» **Task instructions**: All that is wanted is the span of lines from the one with "Viewport: 1475px width, 812px" to the last line of the data, copied exactly.

START Data for processing

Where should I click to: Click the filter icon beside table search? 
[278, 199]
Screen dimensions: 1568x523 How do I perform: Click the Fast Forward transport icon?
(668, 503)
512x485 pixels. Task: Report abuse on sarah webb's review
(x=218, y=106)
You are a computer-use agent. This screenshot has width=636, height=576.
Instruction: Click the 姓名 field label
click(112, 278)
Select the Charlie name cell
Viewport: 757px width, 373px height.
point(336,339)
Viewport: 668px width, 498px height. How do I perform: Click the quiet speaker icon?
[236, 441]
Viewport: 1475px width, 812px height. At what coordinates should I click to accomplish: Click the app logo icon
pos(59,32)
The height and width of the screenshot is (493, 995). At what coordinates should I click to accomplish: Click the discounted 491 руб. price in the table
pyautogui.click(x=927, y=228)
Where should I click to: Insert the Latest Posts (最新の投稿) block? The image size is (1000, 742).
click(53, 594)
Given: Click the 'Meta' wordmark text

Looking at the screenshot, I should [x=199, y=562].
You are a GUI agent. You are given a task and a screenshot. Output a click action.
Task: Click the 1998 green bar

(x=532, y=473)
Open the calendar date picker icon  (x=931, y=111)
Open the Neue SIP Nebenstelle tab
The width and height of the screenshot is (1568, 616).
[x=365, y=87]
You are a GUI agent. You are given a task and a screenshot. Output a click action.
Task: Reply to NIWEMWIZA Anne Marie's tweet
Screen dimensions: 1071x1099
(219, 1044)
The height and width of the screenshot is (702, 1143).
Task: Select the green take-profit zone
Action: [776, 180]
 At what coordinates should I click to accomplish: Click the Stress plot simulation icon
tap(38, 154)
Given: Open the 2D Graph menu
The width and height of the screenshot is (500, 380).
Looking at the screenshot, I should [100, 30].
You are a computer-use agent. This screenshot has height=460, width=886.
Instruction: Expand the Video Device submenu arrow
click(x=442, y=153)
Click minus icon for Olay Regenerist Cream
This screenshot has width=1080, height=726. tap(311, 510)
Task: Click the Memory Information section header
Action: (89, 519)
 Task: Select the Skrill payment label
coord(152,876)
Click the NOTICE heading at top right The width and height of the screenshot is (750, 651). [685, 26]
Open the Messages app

END Data for processing

» **Result of this exercise**:
Viewport: 1475px width, 812px height. At what coordinates should I click to accomplish: Click the app logo icon
pos(59,32)
The height and width of the screenshot is (493, 995). At what coordinates should I click to accomplish: Click the discounted 491 руб. price in the table
pyautogui.click(x=927, y=228)
Where should I click to: Insert the Latest Posts (最新の投稿) block? The image size is (1000, 742).
click(53, 594)
Given: Click the 'Meta' wordmark text

Looking at the screenshot, I should [x=199, y=562].
You are a GUI agent. You are given a task and a screenshot. Output a click action.
Task: Click the 1998 green bar

(x=532, y=473)
Open the calendar date picker icon  (x=931, y=111)
Open the Neue SIP Nebenstelle tab
The width and height of the screenshot is (1568, 616).
[x=365, y=87]
You are a GUI agent. You are given a task and a screenshot. Output a click action.
Task: Reply to NIWEMWIZA Anne Marie's tweet
Screen dimensions: 1071x1099
(219, 1044)
The height and width of the screenshot is (702, 1143).
Task: Select the green take-profit zone
Action: [776, 180]
 At what coordinates should I click to accomplish: Click the Stress plot simulation icon
tap(38, 154)
Given: Open the 2D Graph menu
The width and height of the screenshot is (500, 380).
Looking at the screenshot, I should [100, 30].
You are a computer-use agent. This screenshot has height=460, width=886.
Instruction: Expand the Video Device submenu arrow
click(x=442, y=153)
Click minus icon for Olay Regenerist Cream
This screenshot has width=1080, height=726. tap(311, 510)
Task: Click the Memory Information section header
Action: (89, 519)
 Task: Select the Skrill payment label
coord(152,876)
Click the NOTICE heading at top right The width and height of the screenshot is (750, 651). [685, 26]
Open the Messages app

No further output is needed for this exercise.